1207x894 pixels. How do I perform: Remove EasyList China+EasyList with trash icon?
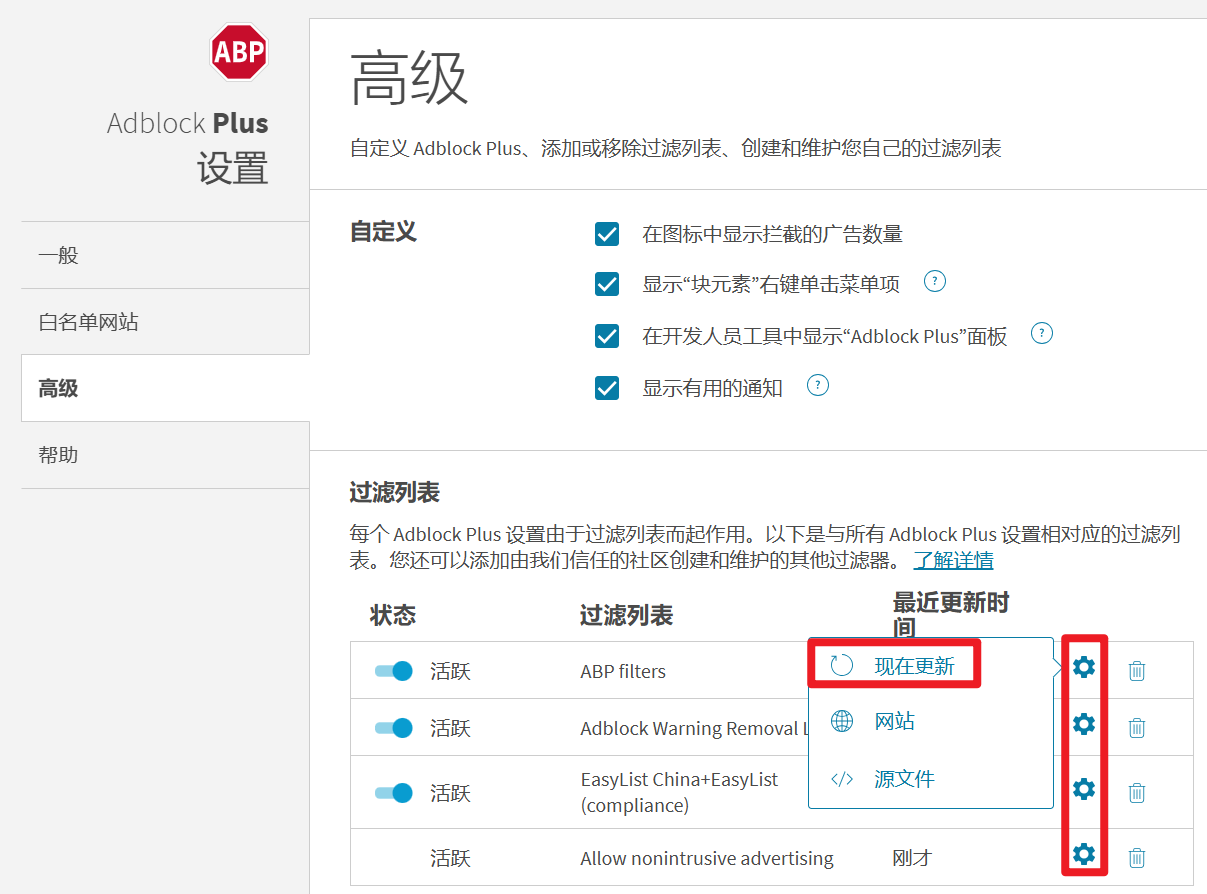(1137, 793)
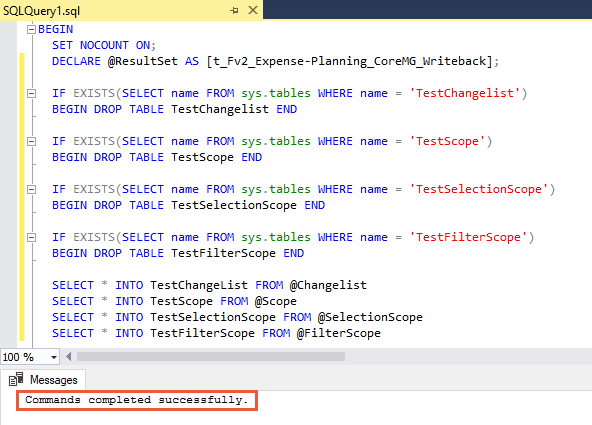The height and width of the screenshot is (425, 592).
Task: Close the SQLQuery1.sql tab
Action: click(x=253, y=10)
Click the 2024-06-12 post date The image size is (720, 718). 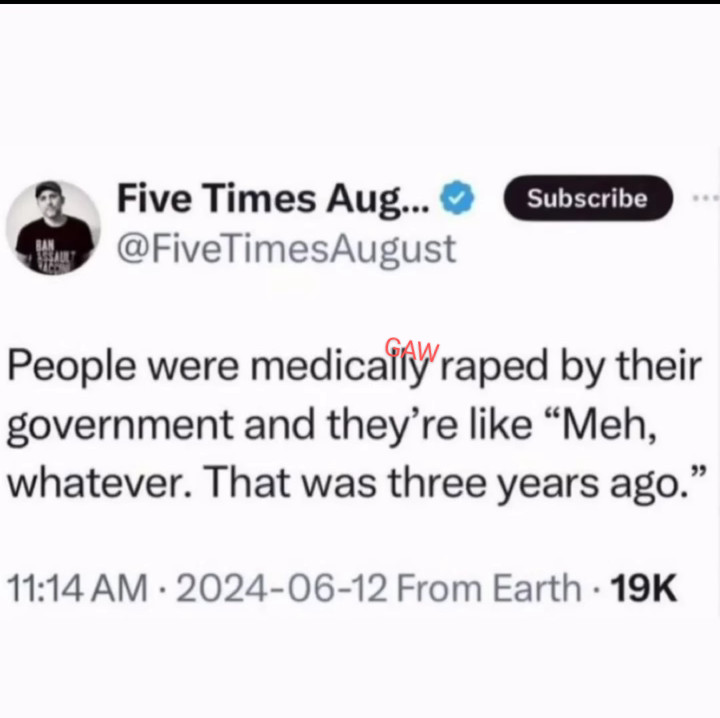click(282, 589)
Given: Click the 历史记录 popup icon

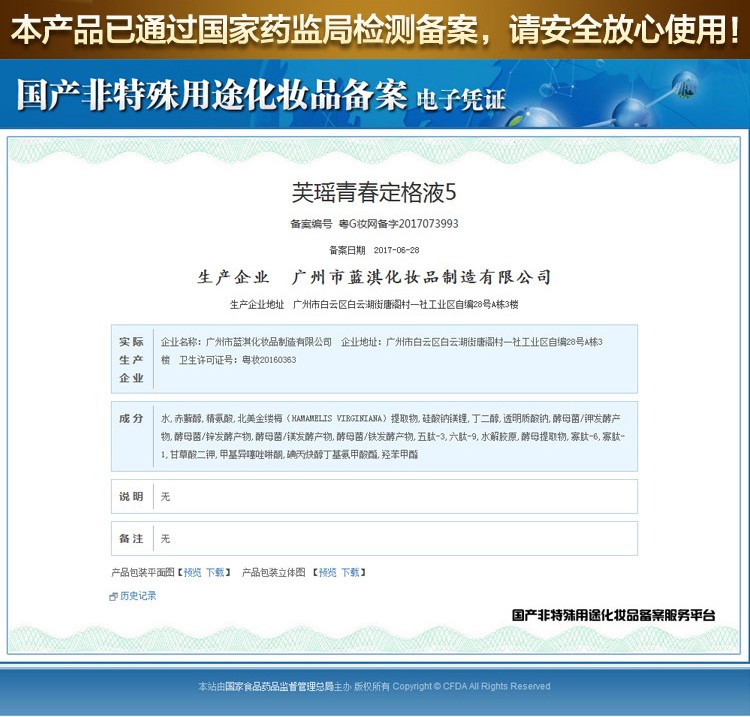Looking at the screenshot, I should point(114,597).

Exercise task – Pick out each line of the items that contains the word "icon", and copy those lines.

Complete response –
1207x894 pixels. How do I perform: Remove EasyList China+EasyList with trash icon?
Given: Click the 历史记录 popup icon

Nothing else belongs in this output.